Yeah, sorry, I was actually talking about the $49,000 versus the $640,000 that you accrued for the Allergan litigation. Just since it's significantly less, I was thinking that you'd have a benefit from that in the third quarter?

Mark Baum

Management

Yeah. I'll let Andrew talk about that.

Andrew Boll

Management

Yeah. Andy the $640,000 as accrued was for the FACS lawsuit that Mark was referring to.

Andrew D'silva

Analyst

Got it. Okay.

Mark Baum

Management

You asked a question about the outsourcing facility in New Jersey and the drug shortage list and whether or not we could nimbly serve those markets and in the past we have, as it relates to certain formulations in glaucoma. And so we'll continue to try and serve those markets. We have a pretty robust growing formulation -- a formulary to offer customers. So as things pop up, if we're there, and we have the formulation available, we'll take advantage of it. I think the focus for our team is not to get out in the drug shortage zone completely, but to totally focus on our ophthalmology customers and meeting their needs, and that as I said was part of the reason for the Park transaction. So we're going to focus on ophthalmology. We've got great tailwinds that are back on the payer -- the payer side in the market. It's very exciting what we're seeing happen, the trends are friend in ophthalmology and we want to take advantage of it because we have -- we think that the number one ophthalmology franchise in the country.

Andrew D'silva

Analyst

Great. Hey, congrats on the progress. Best of luck closing out 2019. Talk to you soon.

Mark Baum

Management

Thank you, Andy.

Operator

Operator

And that does conclude our question-and-answer session for today.

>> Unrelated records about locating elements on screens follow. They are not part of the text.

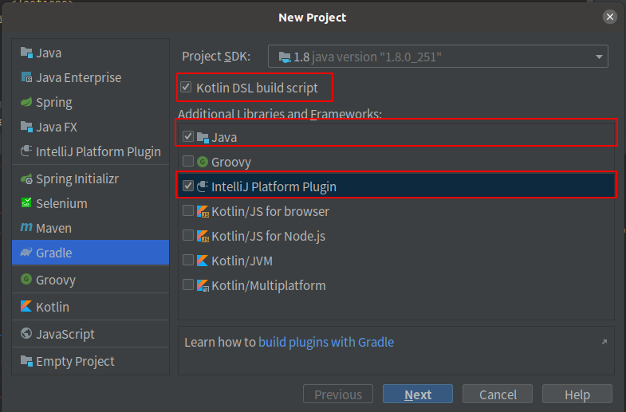Image resolution: width=626 pixels, height=412 pixels.
Task: Select Gradle project type
Action: click(91, 253)
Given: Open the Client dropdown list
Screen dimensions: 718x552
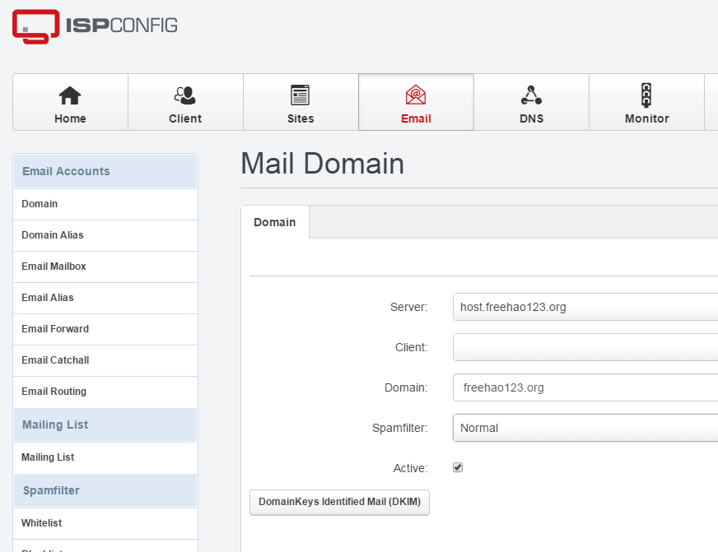Looking at the screenshot, I should point(585,347).
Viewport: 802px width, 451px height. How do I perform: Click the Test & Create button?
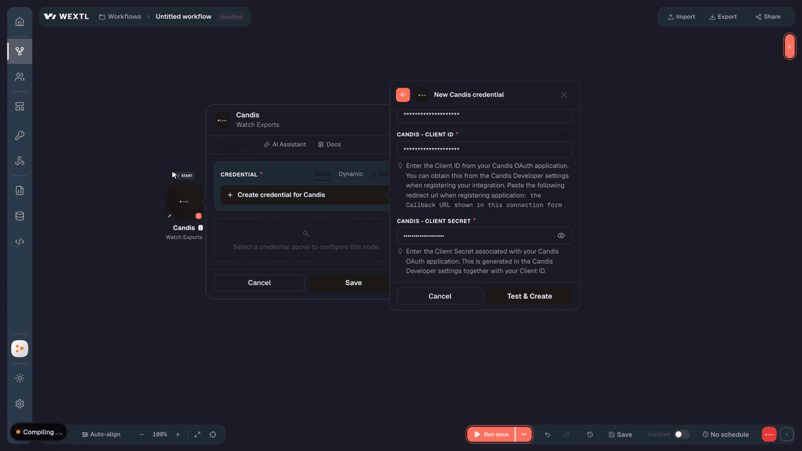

I'll turn the call back over to Mark Baum for any closing remarks.

Mark Baum

Management

Thanks for attending everyone. If you have any investor-related questions, please contact our Investor Relations associate, Jon Patton. His direct number 858-704-4587. And this will conclude our call. Thank you.

Operator

Operator

Thank you. This does conclude today's teleconference. We appreciate your participation. You may disconnect your lines at this time and have a great day.